BRICS. Allargamento e dedollarizzazione: a Johannesburg in cerca di grandezza e indipendenza
L’obiettivo è quello di espandere il gruppo BRICS e di trovare il modo di appianare o almeno di rendere meno importanti le diversità interne agli stati membri. Il vertice di quest’anno è seguito con un interesse assolutamente particolare e, probabilmente, con un timore nuovo da parte dei più importanti leader occidentali.
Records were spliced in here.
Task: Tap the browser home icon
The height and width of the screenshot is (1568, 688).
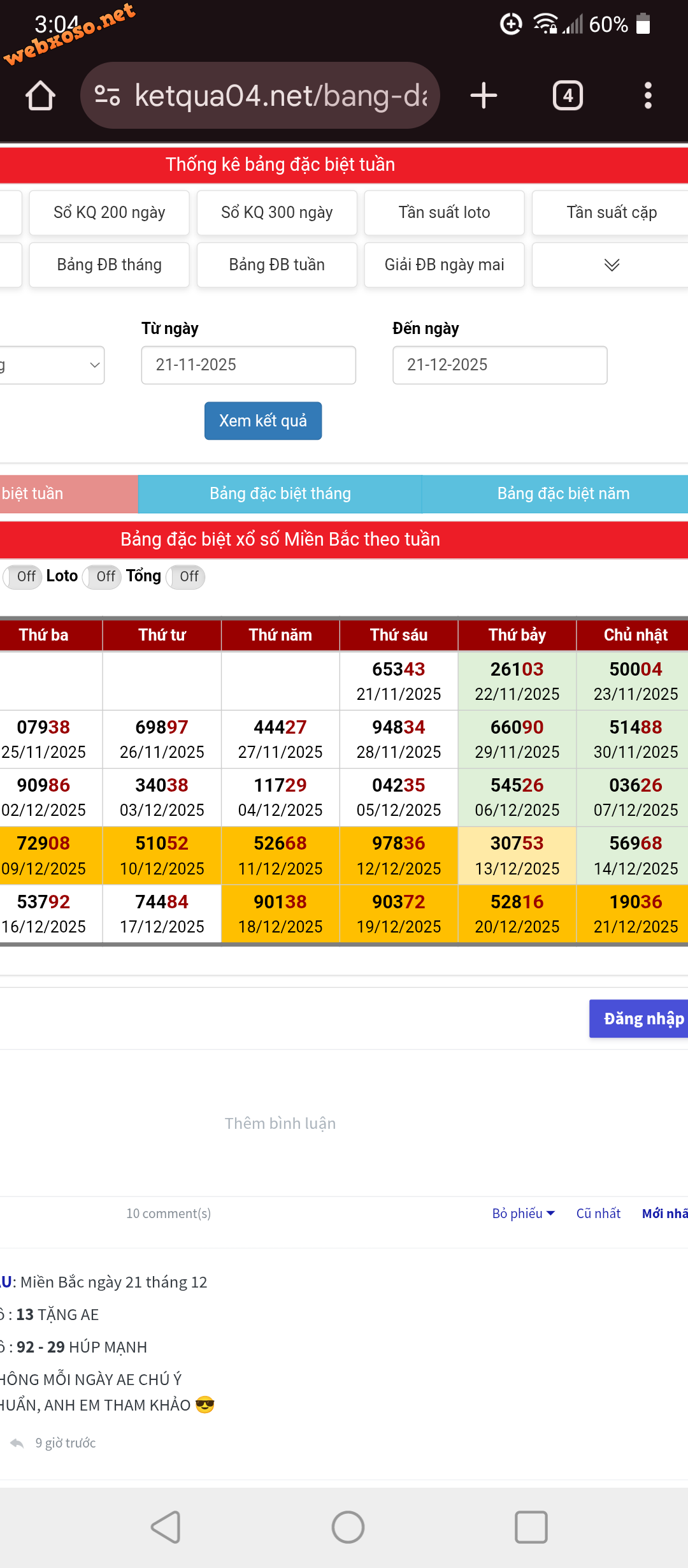Action: pyautogui.click(x=40, y=96)
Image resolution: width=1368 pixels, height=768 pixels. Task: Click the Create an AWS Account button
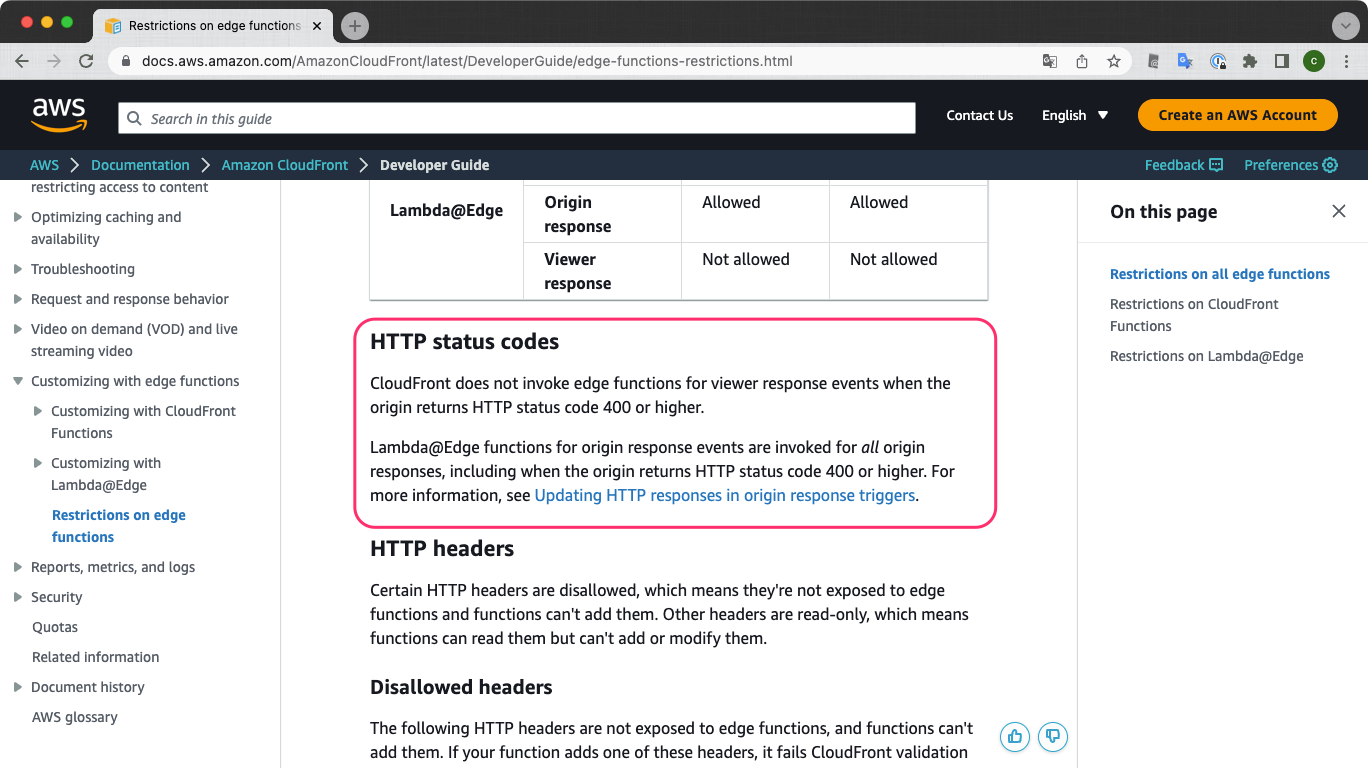pyautogui.click(x=1237, y=115)
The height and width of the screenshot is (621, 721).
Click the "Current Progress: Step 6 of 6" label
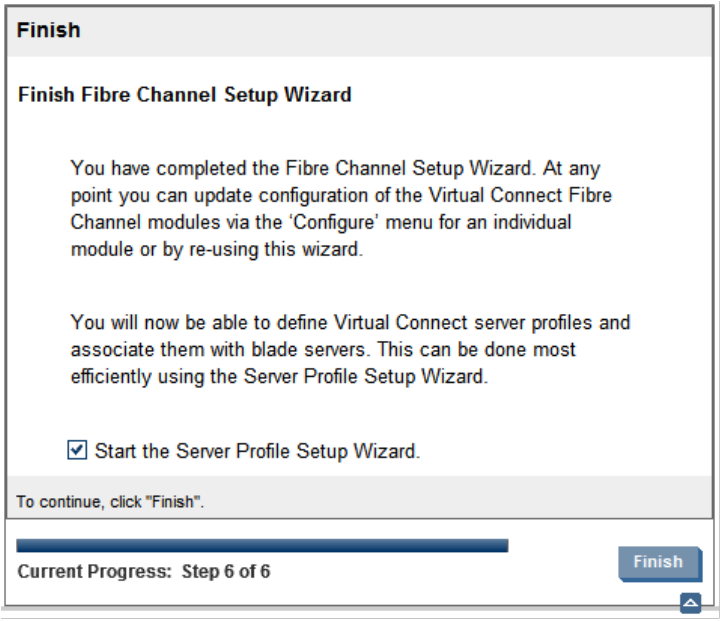click(x=144, y=572)
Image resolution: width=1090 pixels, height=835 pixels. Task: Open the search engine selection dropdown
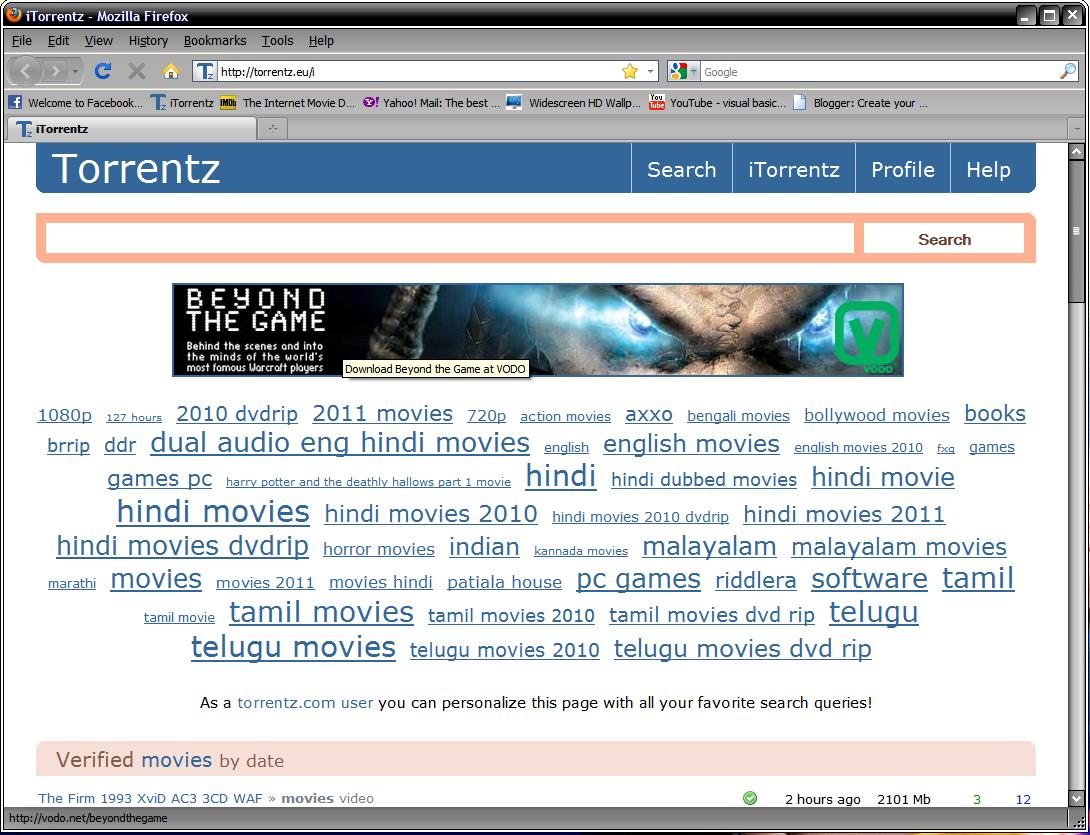[x=694, y=71]
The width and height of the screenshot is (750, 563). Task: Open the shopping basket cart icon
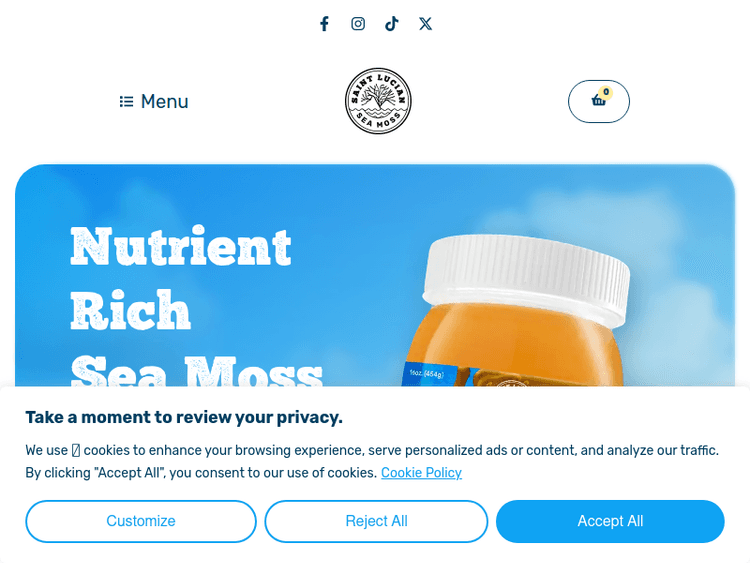[598, 100]
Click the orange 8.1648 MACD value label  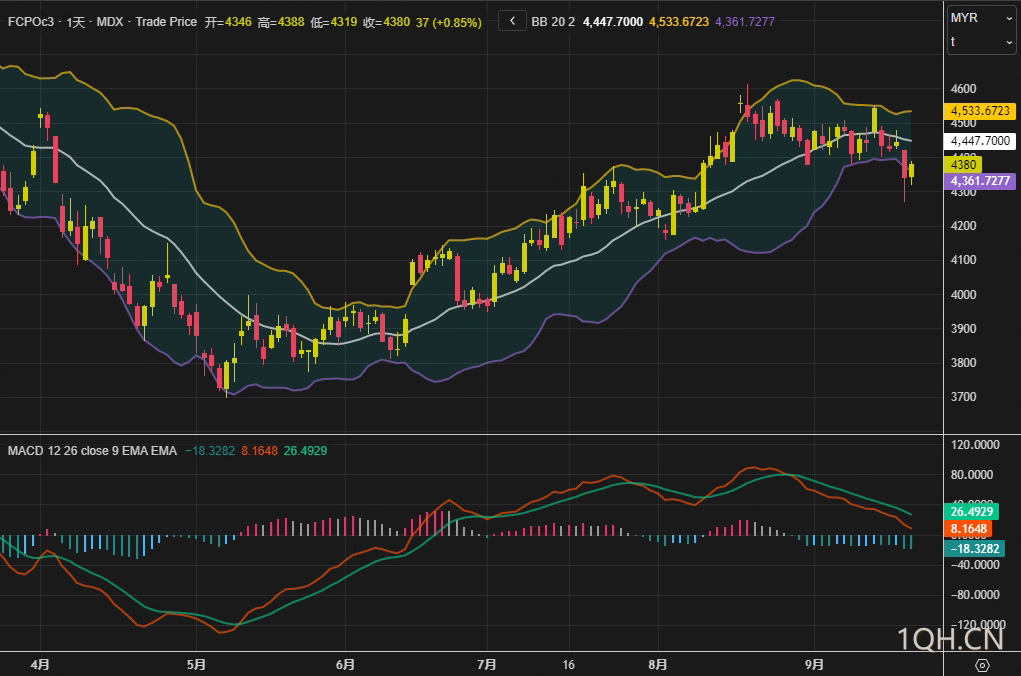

Con la guerra in Ucraina e le pesanti sanzioni alla Russia, sono nate nuove alleanze e alcune vecchie si sono rafforzate.
La “dedollarizzazione” dell’economia internazionale, definita “irreversibile” dal presidente russo Vladimir Putin, è un processo con cui l’occidente e gli Stati Uniti dovranno effettivamente fare i conti. Il denaro definisce gli equilibri più nettamente di qualsiasi proclama politico ed è da sempre questo il campo di gioco più importante per le economie emergenti. Perciò a Johannesburg l’argomento più caldo sul tavolo, oltre ai nuovi possibili stati aderenti, è quello che riguarda le modalità per aumentare l’uso delle valute locali nelle transazioni commerciali e finanziarie con l’obiettivo di liberarsi dalla dipendenza dal dollaro USA.
Col ricorso sempre maggiore alle sanzioni contro la Cina, il governo di Pechino ha già iniziato ad affinare gli strumenti per contrastarle. Anzitutto spingendo i paesi amici a utilizzare la sua valuta, in luogo del dollaro, nei commerci bilaterali. Lo yuan è sempre più utilizzato da paesi come Argentina, Brasile, oltre alla Russia, che hanno firmato con Pechino accordi ad hoc per regolare in yuan i loro commerci con la Cina.
Il presidente cinese Xi Jinping, che a sorpresa non è stato presente all’apertura dei lavori, ha dichiarato in un discorso pronunciato a suo nome che l’espansione del gruppo BRICS significa dare la possibilità alle economie emergenti di costruire un ordine internazionale più giusto e equo. Aggiungendo, come monito, che “continueremo a crescere, qualsiasi resistenza potremo trovare”.
Anche il presidente sudafricano Cyril Ramaphosa si è mostrato entusiasta all’idea: “Un Brics allargato rappresenterà un gruppo eterogeneo di nazioni con diversi sistemi politici che condividono il desiderio comune di avere un ordine globale più equilibrato”. Ma sull’espansione Brasile e India frenano, mentre la Russia, insieme alla Cina, vorrebbero al contrario accelerare. “Non cerchiamo di essere un contrappunto al G7, al G20 o agli Stati Uniti” ha dichiarato il presidente brasiliano Lula de Silva. Il premier indiano Narendra Modi vuole procedere con cautela e ha parlato dei rischi dovuti a un allargamento affrettato.
I Paesi interessati ad entrare a far parte dei BRICS sono, tra gli altri, Egitto, Arabia Saudita, Iran, Argentina e Indonesia. Di questi 2, Argentina e Iran, sono sottoposti alle sanzioni occidentali.
Neanche il presidente russo Vladimir Putin ha pronunciato da sé il proprio discorso. Un video registrato e il suo portavoce, il ministro degli esteri Sergey Lavrov, lo hanno tenuto al sicuro dalle conseguenze del mandato di arresto internazionale per presunti crimini di guerra compiuti durante l’attacco all’Ucraina. Non sono, invece, chiare le ragioni che hanno impedito la partecipazione del presidente cinese.
Presenti, invece, il leader sudafricano Cyril Ramaphosa, il presidente brasiliano Luiz Inacio Lula da Silva e il primo ministro indiano Narendra Modi.
BRICS è l’acronimo delle economie emergenti che attualmente lo compongono, che sono appunto Brasile, Russia, India, Cina e Sudafrica, regioni che rappresentano circa il 40% della popolazione mondiale e più del 25% dell’economia globale.